The remarkable thing is that the same systematic approach of atomicity to failure recovery also applies to coordination of concurrent activities. In fact, since one must be able to deal with failures while at the same time coordinating concurrent activities, any attempt to use different strategies for these two problems requires that the strategies be compatible. Being able to use the same strategy for both is another sweeping simplification.

Atomic actions are a fundamental building block that is widely applicable in computer system design. Atomic actions are found in database management systems, in register management for pipelined processors, in file systems, in change-control systems used for program development, and in many everyday applications such as word processors and calendar managers.

Sidebar \(\PageIndex{1}\)

Actions and transactions

The terminology used by system designers to discuss atomicity can be confusing because the concept was identified and developed independently by database designers and by hardware architects.

An action that changes several data values can have any or all of at least four independent properties: it can be all-or-nothing (either all or none of the changes happen), it can be before-or-after (the changes all happen either before or after every concurrent action), it can be constraint-maintaining (the changes maintain some specified invariant), and it can be durable (the changes last as long as they are needed).

Designers of database management systems customarily are concerned only with actions that are both all-or-nothing and before-or-after, and they describe such actions as transactions.
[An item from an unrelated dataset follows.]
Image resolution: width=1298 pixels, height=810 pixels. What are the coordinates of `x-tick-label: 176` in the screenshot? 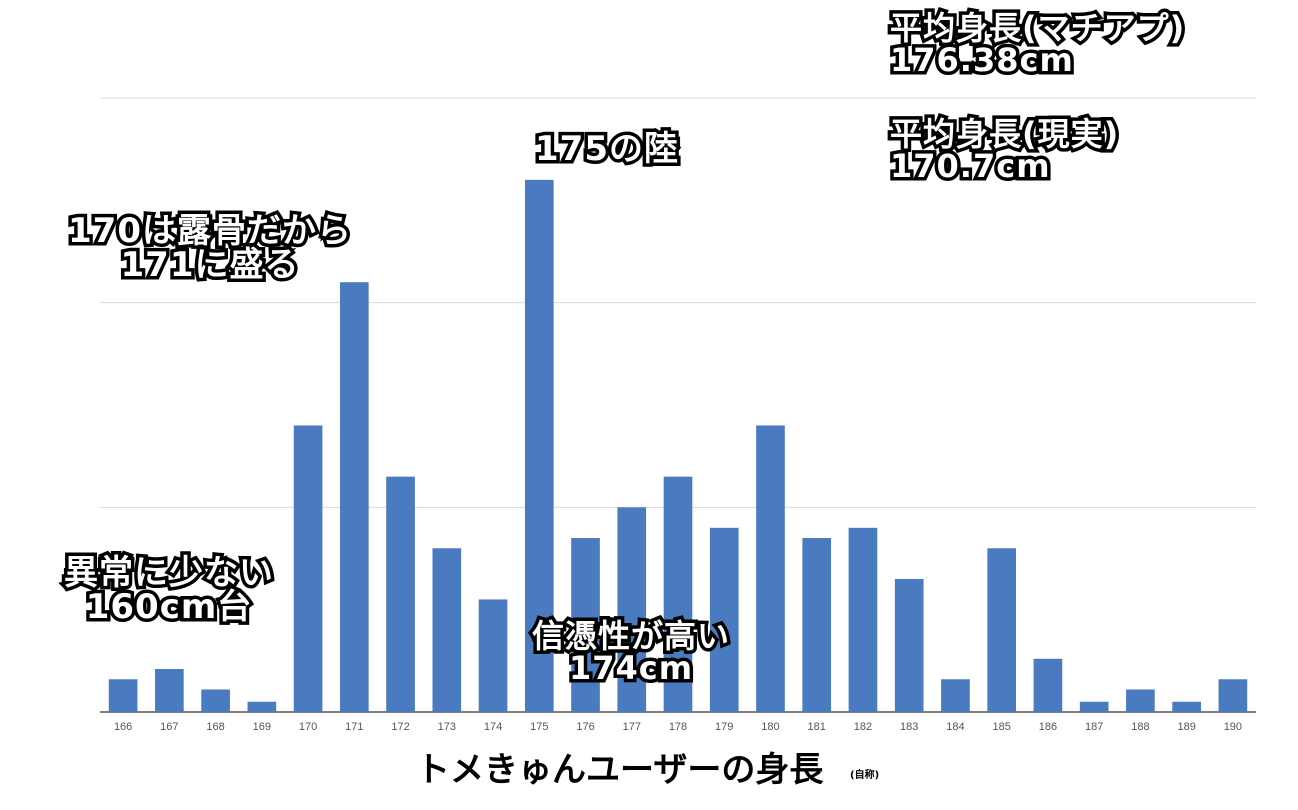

In addition, they use the term atomic primarily in reference to all-or-nothing atomicity. On the other hand, hardware processor architects customarily use the term atomic to describe an action that exhibits before-or-after atomicity.

This book does not attempt to change these common usages. Instead, it uses the qualified terms "all-or-nothing atomicity" and "before-or-after atomicity." The unqualified term "atomic" may imply all-or-nothing, or before-or-after, or both, depending on the context. The text uses the term "transaction" to mean an action that is both all-or-nothing and before-or-after.

All-or-nothing atomicity and before-or-after atomicity are universally defined properties of actions, while constraints are properties that different applications define in different ways. Durability lies somewhere in between because different applications have different durability requirements. At the same time, implementations of constraints and durability usually have a prerequisite of atomicity. Since the atomicity properties are modularly separable from the other two, this chapter focuses just on atomicity. Chapter 4 then explores how a designer can use transactions to implement constraints and enhance durability.

The sections of this chapter define atomicity, examine some examples of atomic actions, and explore systematic ways of achieving atomicity: version histories, logging, and locking protocols. Chapter 4 then explores some applications of atomicity. Case studies at the end of both chapters provide real-world examples of atomicity as a tool for creating useful systems.